Sully

Mom Under Cover is back in action!

Sully  (A).

Tom Hanks embodies Chesley “Sully” Sullenberger in much the way he became Walt Disney.  Hanks and Aaron Eckhart (The Dark Knight) as co-pilot Skyles are good partners in this movie.  Eastwood does not develop any of the other characters and did not use Laura Linney’s talent–as Sully’s wife, she is seen mostly tearful and on the phone.  Anna Gunn (Breaking Bad), as one of the NTSB investigators, is also pretty one dimensional.  The movie tells a story we know and still manages to create drama and deliver a hero.  Be sure to stay for the credits (surely this goes without saying).

Genius

A new review from The Movie Snob.

Genius  (B).  This movie isn’t doing too well with the critics (current score of 56 over at metacritic.com) but I think they are somehow overlooking the fact that Nicole Kidman (Dead Calm) is in the movie.  Just kidding!  Anyhoo, perhaps my low expectations led me to enjoy it more than I otherwise would have.  It’s a biopic about editor Max Perkins (Colin Firth, The King’s Speech) and novelist Thomas Wolfe (Jude Law, Sky Captain and the World of Tomorrow).  Back around the year 1929, Wolfe was a manic would-be writer out of North Carolina with a married mistress (played by Kidman), and Perkins was a buttoned-down family man with five daughters.  The movie basically just tells the story of their sometimes-difficult relationship as Perkins shaped Wolfe’s thousands of pages into manageable novels that met mainstream and critical success.  Other authors that Perkins edited also pop up, like a washed-up F. Scott Fitzgerald (Guy Pearce, Memento) and a macho Ernest Hemingway (Dominic West, 300).  And the always-welcome Laura Linney (Mr. Holmes) has a small part as Mrs. Perkins.  I thought it wasn’t a bad movie.  It may have helped that I had actually read one of Wolfe’s novels, Look Homeward, Angel; you can read my review here and see if it sounds like your cup of tea.

Mr. Holmes

From the desk of The Movie Snob.

Mr. Holmes  (B+).  This movie features an Oscar-bait performance by Ian McKellan (The Lord of the Rings: The Return of the King) as none other than Sherlock Holmes himself.  But this Holmes is 93 years old and has long since retired from his work as a P.I.  Now he tends bees in a seaside village, looked after by a widowed housekeeper (Laura Linney, The Nanny Diaries) and her son Roger (Milo Parker, Robot Overlords).  There’s not a whole lot of plot, but mainly Holmes struggles with his failing memory and tries to recall the details of his last case—the one that spurred him to retire some 30 years earlier, even though he was still in full possession of his faculties.  It is a good little movie, anchored by McKellan’s performance, solidly supported by Linney’s and Parker’s.  I say check it out.

The Skeleton Twins

A new review from The Movie Snob.

» **SUPPLIED INFORMATION**:
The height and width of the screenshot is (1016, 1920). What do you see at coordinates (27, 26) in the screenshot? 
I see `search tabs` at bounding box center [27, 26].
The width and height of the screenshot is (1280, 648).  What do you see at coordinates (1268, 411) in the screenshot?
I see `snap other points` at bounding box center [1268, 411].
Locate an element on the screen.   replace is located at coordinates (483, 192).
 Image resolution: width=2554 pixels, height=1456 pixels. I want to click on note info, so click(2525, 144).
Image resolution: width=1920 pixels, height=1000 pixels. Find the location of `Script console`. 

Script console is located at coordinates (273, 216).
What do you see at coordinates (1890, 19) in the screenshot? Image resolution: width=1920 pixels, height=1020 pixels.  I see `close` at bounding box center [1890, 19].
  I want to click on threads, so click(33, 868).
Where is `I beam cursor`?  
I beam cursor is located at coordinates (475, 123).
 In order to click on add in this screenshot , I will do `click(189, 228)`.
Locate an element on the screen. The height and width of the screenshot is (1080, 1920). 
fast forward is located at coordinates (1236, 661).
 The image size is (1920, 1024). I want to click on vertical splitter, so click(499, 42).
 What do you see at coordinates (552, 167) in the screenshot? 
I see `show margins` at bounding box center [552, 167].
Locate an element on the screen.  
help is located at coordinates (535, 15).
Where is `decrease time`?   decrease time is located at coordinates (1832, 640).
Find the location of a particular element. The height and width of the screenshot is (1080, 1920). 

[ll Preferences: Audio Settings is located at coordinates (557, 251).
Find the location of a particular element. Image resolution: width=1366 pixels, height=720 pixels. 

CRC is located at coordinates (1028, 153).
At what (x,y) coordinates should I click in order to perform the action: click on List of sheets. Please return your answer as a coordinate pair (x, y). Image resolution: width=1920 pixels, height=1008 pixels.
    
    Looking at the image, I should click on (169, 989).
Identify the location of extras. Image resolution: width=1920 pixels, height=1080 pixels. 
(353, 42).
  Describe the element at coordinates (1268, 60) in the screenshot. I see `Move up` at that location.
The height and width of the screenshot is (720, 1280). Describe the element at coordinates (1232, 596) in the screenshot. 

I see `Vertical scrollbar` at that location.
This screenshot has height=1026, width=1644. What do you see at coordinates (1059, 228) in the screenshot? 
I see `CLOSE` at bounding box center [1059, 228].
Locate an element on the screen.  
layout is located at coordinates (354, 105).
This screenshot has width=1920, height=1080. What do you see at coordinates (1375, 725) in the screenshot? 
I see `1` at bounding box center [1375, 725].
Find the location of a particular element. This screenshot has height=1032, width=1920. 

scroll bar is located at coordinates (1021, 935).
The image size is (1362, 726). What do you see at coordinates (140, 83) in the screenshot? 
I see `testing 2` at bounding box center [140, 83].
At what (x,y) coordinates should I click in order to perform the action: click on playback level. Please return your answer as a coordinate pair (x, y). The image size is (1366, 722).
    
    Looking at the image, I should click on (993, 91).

» **TASK INSTRUCTIONS**:
a. In the movie reviews, why does the reviewer of Sully say Eastwood did not use Laura Linney's talent?
b. List every actor named in the review of Genius in the movie reviews, with the role each one plays.

» **SOLUTIONS IN ORDER**:
a. As Sully's wife, Laura Linney is seen mostly tearful and on the phone.

b.
- Nicole Kidman: Thomas Wolfe's married mistress
- Colin Firth: editor Max Perkins
- Jude Law: novelist Thomas Wolfe
- Guy Pearce: F. Scott Fitzgerald
- Dominic West: Ernest Hemingway
- Laura Linney: Mrs. Perkins